PROBLEM TO WORK ON
In the entries below, how many lines include "карт"? Reply with the number and nothing more.

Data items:
#####

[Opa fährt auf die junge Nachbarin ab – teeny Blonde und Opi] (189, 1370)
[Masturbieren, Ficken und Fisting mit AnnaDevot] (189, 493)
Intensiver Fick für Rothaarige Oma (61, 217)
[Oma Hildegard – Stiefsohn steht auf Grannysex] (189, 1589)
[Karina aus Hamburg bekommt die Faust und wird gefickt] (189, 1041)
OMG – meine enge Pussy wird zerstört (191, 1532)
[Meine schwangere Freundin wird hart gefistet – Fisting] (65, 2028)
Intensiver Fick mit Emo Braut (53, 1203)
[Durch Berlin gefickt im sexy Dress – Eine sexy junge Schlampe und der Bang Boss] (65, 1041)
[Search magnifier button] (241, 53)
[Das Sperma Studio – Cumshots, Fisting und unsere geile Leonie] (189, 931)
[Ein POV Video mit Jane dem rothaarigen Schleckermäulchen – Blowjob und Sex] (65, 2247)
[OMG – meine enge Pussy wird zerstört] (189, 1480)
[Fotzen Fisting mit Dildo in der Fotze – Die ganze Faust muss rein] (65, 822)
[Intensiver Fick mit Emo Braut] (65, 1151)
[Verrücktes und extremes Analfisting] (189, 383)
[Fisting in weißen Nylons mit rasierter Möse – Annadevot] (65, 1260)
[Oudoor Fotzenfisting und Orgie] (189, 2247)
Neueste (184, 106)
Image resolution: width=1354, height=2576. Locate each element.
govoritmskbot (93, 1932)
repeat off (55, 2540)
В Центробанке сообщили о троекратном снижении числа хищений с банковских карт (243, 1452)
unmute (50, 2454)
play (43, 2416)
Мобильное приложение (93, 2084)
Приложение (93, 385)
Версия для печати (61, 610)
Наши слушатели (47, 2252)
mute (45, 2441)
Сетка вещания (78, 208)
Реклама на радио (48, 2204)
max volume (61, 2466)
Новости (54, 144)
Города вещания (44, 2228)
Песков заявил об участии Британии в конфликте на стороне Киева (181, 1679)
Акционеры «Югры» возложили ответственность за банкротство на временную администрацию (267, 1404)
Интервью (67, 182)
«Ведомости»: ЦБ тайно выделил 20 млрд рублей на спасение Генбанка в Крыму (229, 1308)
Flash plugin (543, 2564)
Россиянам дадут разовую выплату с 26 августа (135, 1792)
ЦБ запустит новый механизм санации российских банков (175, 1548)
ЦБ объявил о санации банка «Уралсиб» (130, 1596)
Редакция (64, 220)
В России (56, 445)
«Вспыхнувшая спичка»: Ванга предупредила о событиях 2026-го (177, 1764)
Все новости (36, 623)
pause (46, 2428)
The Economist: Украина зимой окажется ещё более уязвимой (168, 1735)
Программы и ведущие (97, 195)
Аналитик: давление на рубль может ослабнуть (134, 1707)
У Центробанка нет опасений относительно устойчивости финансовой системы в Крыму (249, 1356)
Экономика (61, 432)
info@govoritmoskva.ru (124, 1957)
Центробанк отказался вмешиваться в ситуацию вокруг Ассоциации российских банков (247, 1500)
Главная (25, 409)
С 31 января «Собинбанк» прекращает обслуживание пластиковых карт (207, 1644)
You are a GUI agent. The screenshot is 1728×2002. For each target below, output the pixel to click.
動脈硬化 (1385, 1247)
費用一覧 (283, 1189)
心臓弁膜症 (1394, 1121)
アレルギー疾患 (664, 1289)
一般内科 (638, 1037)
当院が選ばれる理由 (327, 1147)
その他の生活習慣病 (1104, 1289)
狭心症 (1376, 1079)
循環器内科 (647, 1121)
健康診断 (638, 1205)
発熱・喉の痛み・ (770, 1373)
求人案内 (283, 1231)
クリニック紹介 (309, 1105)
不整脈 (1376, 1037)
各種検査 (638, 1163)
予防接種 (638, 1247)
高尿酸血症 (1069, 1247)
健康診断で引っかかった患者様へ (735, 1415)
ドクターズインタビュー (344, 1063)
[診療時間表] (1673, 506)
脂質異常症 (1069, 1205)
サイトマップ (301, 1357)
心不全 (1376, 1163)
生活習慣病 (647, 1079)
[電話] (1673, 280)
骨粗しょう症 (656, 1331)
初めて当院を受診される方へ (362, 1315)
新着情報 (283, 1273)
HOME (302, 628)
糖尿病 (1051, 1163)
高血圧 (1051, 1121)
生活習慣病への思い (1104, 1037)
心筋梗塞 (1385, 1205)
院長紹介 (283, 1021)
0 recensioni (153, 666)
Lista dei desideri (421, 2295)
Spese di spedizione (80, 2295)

#####

OUTPUT FOR THIS EXERCISE
2